## TEXT PROVIDED
━━━
# white Husky or German shepherd?



## meetbella (Nov 18, 2012)

i got this puppy about 3months ago, and i did not get to see the parents, when i got her i was thinking that she was 8 weeks old which she then weighted 11 lbs.... she is now about 5-6 months, im not sure of what her weight is as the moment. She seems to like to "talk" to use when she wants to give us attitude but doesnt just howl for no reason. When she is in her cage for long periods of time she will start to cry but its more like a howling.
When i go places with my puppy people always stop me and ask either "is that a german sherpherd" or "is that a husky?" and to this day i still wonder which she is, Now im not sure if you can tell in the picture but she has really light blue eyes, which are so pretty.
So what do yall think. husky or German shepherd?


----------



## Daenerys (Jul 30, 2011)

Looks like a husky to me! I think with the blue eyes it's highly unlikely she's a German shepherd. I have a white husky too and always get asked if he is a husky or German shepherd. Here are his pictures so you can compare. They look very similar! Mine is just a little more fluffy, I think, and mine has a "liver" colored nose, but Sibe, another member on here, has an all white husky with a black nose like yours.

5 months old:










1 year old:



















1.5 years old:


----------



## Spirit_of_Cotons (Jun 21, 2009)

I say Husky too. Also when you said your dog howls/talks a lot, those are more of the characteristics of a Husky than a GSD. Cute dog. And Daenerys, your Husky is cute too.
━━━
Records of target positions

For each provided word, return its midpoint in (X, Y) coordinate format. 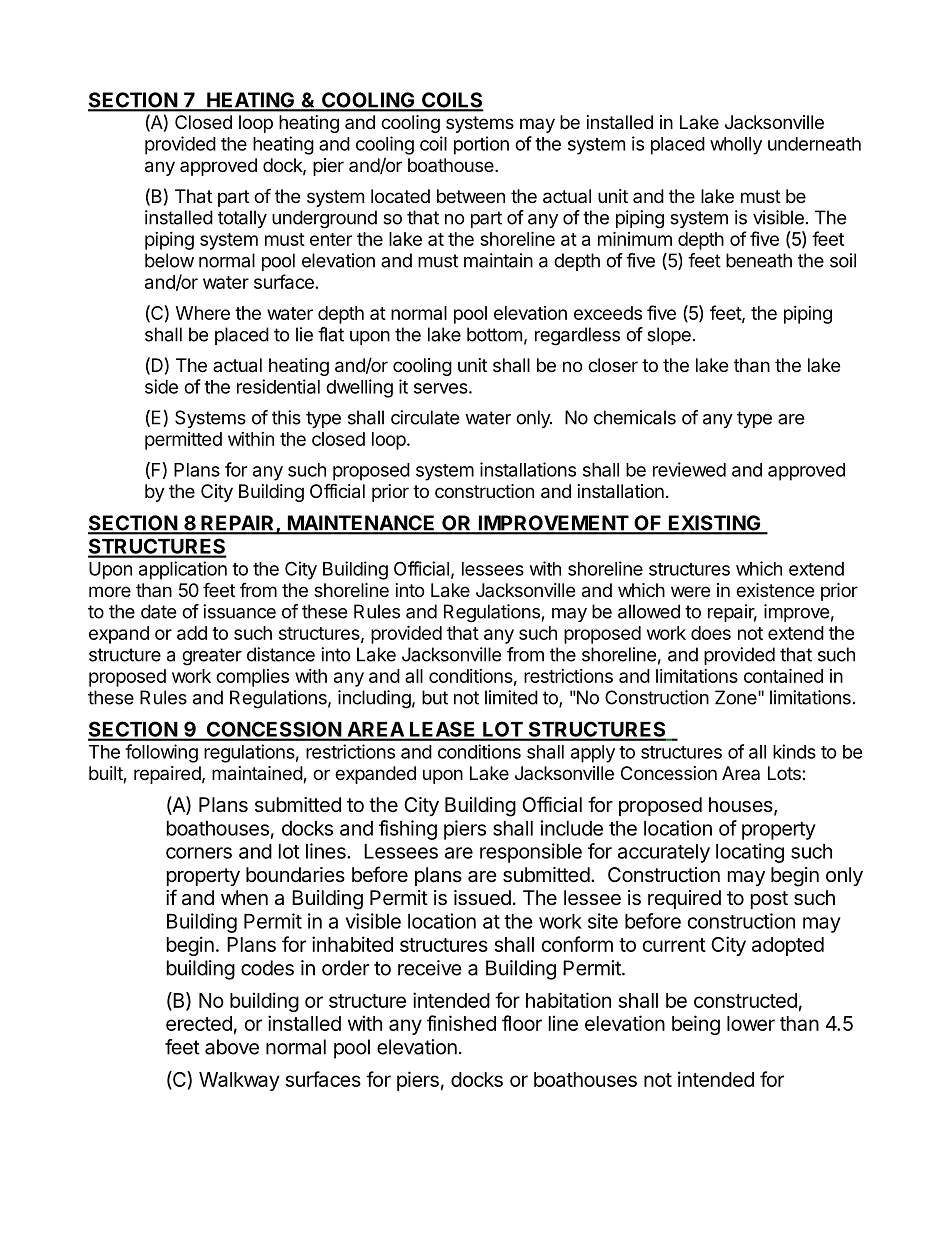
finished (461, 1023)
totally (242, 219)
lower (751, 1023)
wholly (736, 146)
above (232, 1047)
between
━━━
## SET EXERCISE
According to the forum thread, how much did the puppy weigh when its owner first got it?

## THE COMPLETED TASK
The puppy weighed 11 lbs.